In February of 2018, Julia Belloz reviewed the evidence against Wakefield in "20 years ago, research fraud catalyzed the anti-vaccination movement. Let’s not repeat history", published at Vox on the 20th anniversary of the publication of the infamous, retracted paper.
What’s more, when a British investigative journalist Brian Deer followed up with the families of each of the 12 kids in the study, he found, “No case was free of misreporting or alteration.” In other words, Wakefield, the lead author of the original report, manipulated his data. (See the pop-up chart in this report for details.)
Wakefield also had major financial conflicts of interest. Among them, while he was discrediting the combination MMR vaccine and suggesting parents should give their children single shots over a longer period of time, he was conveniently filing patents for single-disease vaccines. Even more absurdly, the General Medical Council (the UK’s medical regulator) found that he had paid children at his son’s 10th birthday party to donate their blood for his research. (In deciding to take away his UK medical license, the GMC said Wakefield acted with “callous disregard for the distress and pain the children might suffer.”)
In the spring of 2017, there was an outbreak of measles in Minnesota, largely (95%) in the Somali community. In previous years, Wakefield had traveled to Minnesota and spread the myth to the Somali community there about the MMR-autism connection. " U.S.-born children of Somali descent (Somali children) accounted for 55 (85%) of the cases. "
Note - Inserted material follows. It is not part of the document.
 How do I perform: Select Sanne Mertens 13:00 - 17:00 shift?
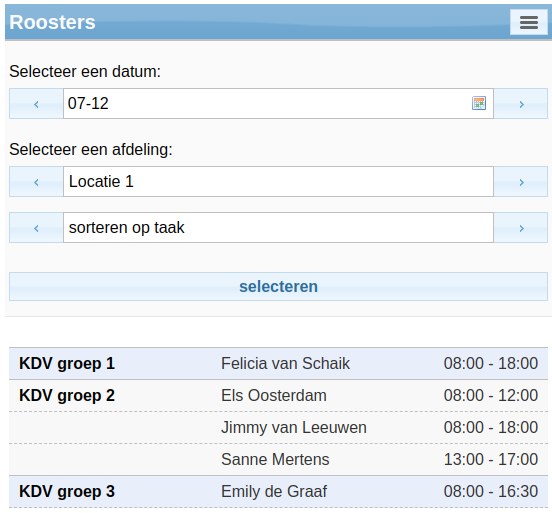[278, 459]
On February 28, 2018, Jonathan D. Quick MD, MPH, and Heidi Larson published The Vaccine-Autism Myth Started 20 Years Ago. Here's Why It Still Endures Today in Time Magazine.
"Stunningly, the vaccine-autism myth still persists. It was amplified by the British media during its early years, later by celebrity endorsement and more recently by worldwide social media. Wakefield has continued his own relentless personal campaigning, moving well beyond the initial MMR vaccine scaremongering to attacking the CDC in his controversial film Vaxxed. The film was pulled before screening at the Tribeca Film Festival but found its way into independent theaters in the U.S. and Europe. Europe’s four-fold increase in measles cases and 35 measles-related deaths in 2017 — due largely to people not getting vaccinated — also reflects how Wakefield’s vaccine-autism scare can spark vaccine refusals that lead to debilitating and fatal cases of measles."
Can we at last put the vaccine-autism myth behind us?
Was that 1998, Liz? Because 1988 would be ten years before many of us first knew Wakefield.
And fortunately most of the stories say 20 years not 30 years.
Posted by: Adelaide Dupont | Friday, May 25, 2018 at 01:29 AM
Thanks for noticing the typo, Adelaide!